The Aer-Aid makes one pass across the cricket pitch. "You can feel the difference when you walk on the pitch," notes a tester. There is no denying that this machine — winner of the Horticulture Week IoG Saltex award for innovation in a sports turf product, is effective.

Sisis recognises that because the spaces between the soil particles of compacted ground are small, air passage to the roots is restricted. Compacted ground can also hold more water. The result is often black layer — a stagnant, anaerobic layer in which the roots die.
Sisis developed the Javelin 1500, a tractor-mounted, PTO-driven, vertical-action aerator, for use on fine and outfield turf. Last year, it transformed the Javelin from a conventional solid tine aerator into an air injector capable of physically forcing air into the rootzone.
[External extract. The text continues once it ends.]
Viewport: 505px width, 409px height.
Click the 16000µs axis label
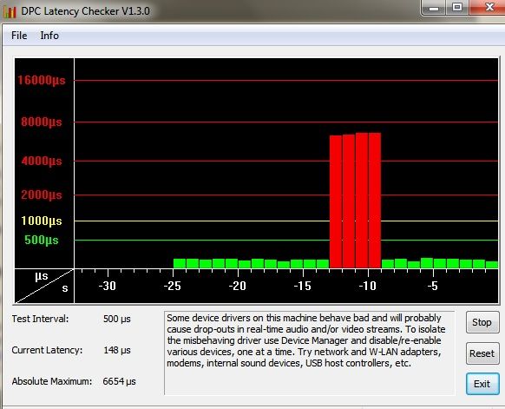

The Aer-Aid System has air-injection tines alternating with normal solid tines. Both types are 10mm in diameter and carbide tipped but the air-injection tines have a hole towards the end and are connected to a compressor. The modular cam system, with toothed belt drive, triggers the compressor, ensuring the fresh air is blasted into the soil when the tine is at its deepest. Depth is variable to a maximum of 127mm.
Sisis calculates that working at 150mm spacing, air is introduced into the soil at a rate of 88 litres per minute. Disconnect the compressor and conventional aeration can take place. Optional tines for the Javelin include: 127cm tapered or seven-millimetre diameter solid tines; 12.5mm and 16mm diameter hollow tines; 22mm diameter jumbos; flat chisel; and fluted tines. Various tine-cluster units are also available.
With the air pumping, the Aer-Aid is driven back and forth across the pitch and then moved on to a green. It leaves a remarkably neat series of holes. “You can’t get any cleaner than that and the holes are nice and close,” says one tester. The speed and efficiency of the Aer-Aid is impressive. As the unit passes by, you can feel the pulses of air being discharged into the soil. What’s more, Sisis has independent test results to back up its claims about the effectiveness of the machine in terms of reducing hardness and increasing infiltration rates.
Despite the complex job accomplished by this machine, maintenance has been kept to a minimum. All bearings are fully sealed. There are two grease points on the main shaft and two on the roller. The engineering of the unit is typical Sisis — it’s sound.
We wonder if the principle could be applied to longer tines to alleviate deeper compaction in a similar manner.